Replay×Hippocampal + Meta-RL×Self-Play
Type: intersection (second-order) Slug: intersection—meta-replay Parents: intersection—experience-replay-hippocampal-replay, intersection—meta-RL-self-play Last updated: 2026-05-14 Epistemic status: Extrapolative
The combination
Hippocampal replay consolidates past experiences (first intersection). Meta-RL discovers learning algorithms through self-play (second intersection). Combined: meta-replay — a system that replays past learning episodes (not just experiences) to improve its learning algorithm. The replay buffer becomes a meta-learning curriculum.
What emerges
Standard replay stores state-action-reward transitions. Meta-replay stores learning trajectories — sequences of how the system’s learning algorithm performed on a task.

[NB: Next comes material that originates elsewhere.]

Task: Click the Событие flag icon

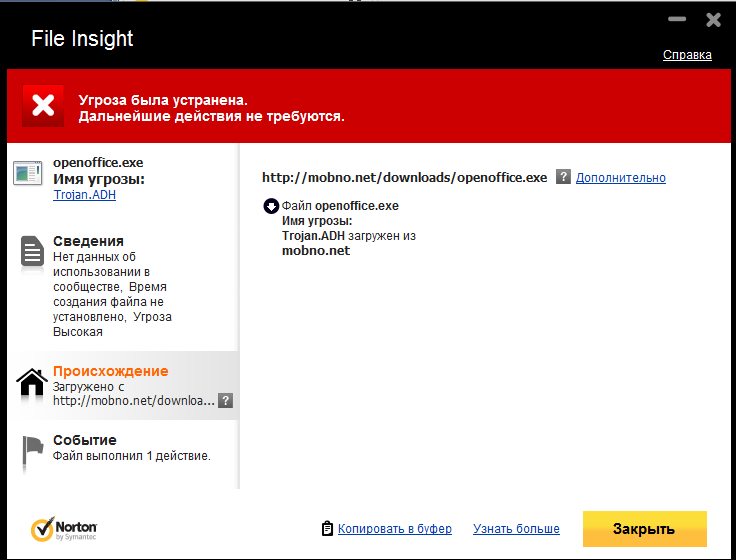Action: (32, 452)
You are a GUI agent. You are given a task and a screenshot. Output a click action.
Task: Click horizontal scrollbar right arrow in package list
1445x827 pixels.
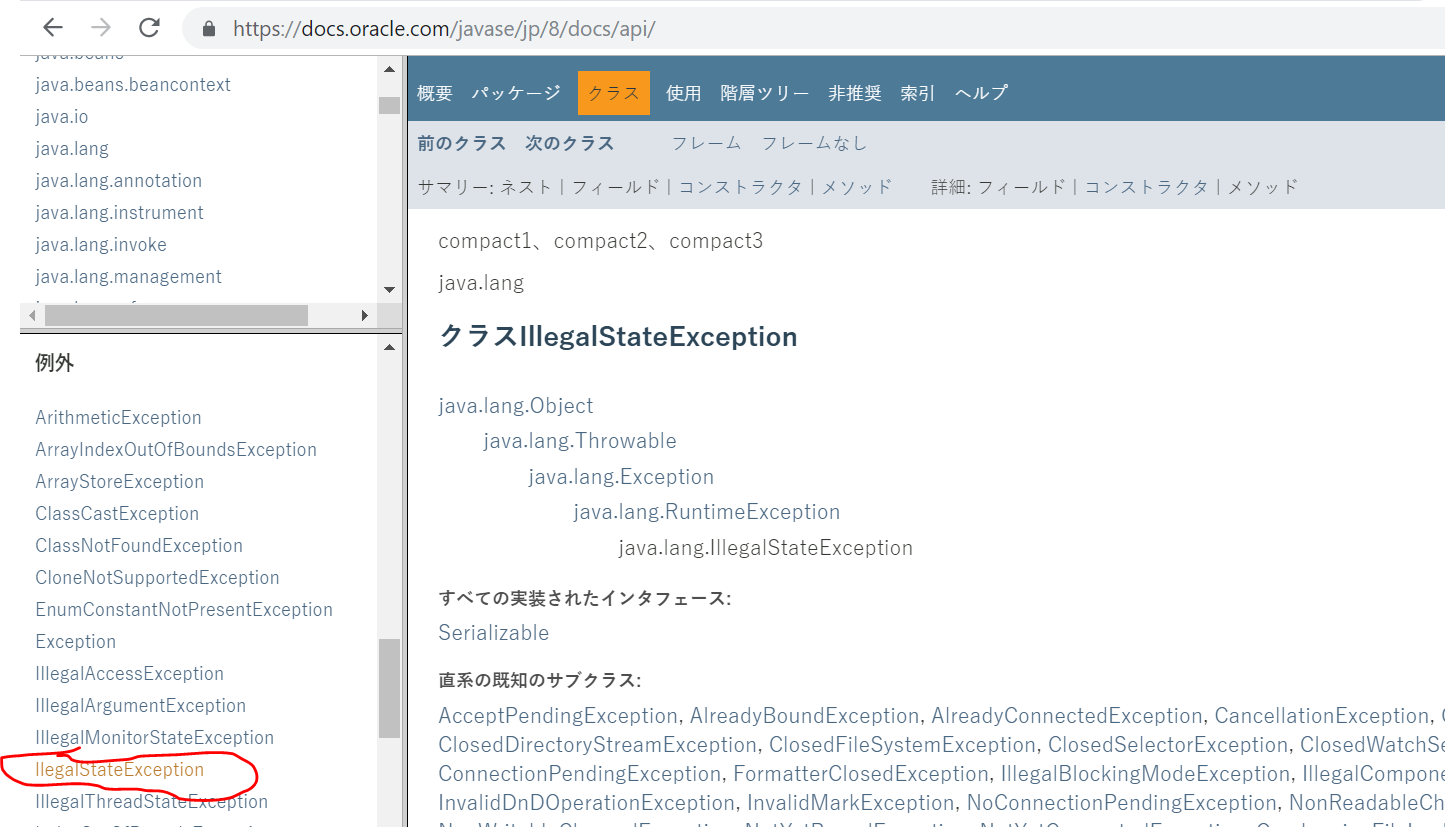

By replaying these learning trajectories, the meta-learner improves not just its policy but its ability to learn. This is a novel architecture with no existing implementation.
Gap
No system replays learning episodes rather than task episodes. This is a genuinely new architectural proposal that emerges only from combining the two parent intersections.
Generative potential
Architecture: Store triplets (task, learning-algorithm-state, performance-after-learning) in a meta-replay buffer. During “sleep,” sample from this buffer and update the meta-learner. The system gets better at learning by reviewing how it learned, not just what it experienced.
Connection to expertise: Human experts don’t just remember experiences — they remember how they learned from experiences (“that time I finally understood counterpoint by doing X”). Meta-replay formalises this insight.
Falsification: If replaying learning episodes does not improve the learning algorithm more than replaying task episodes, the meta-replay advantage is false.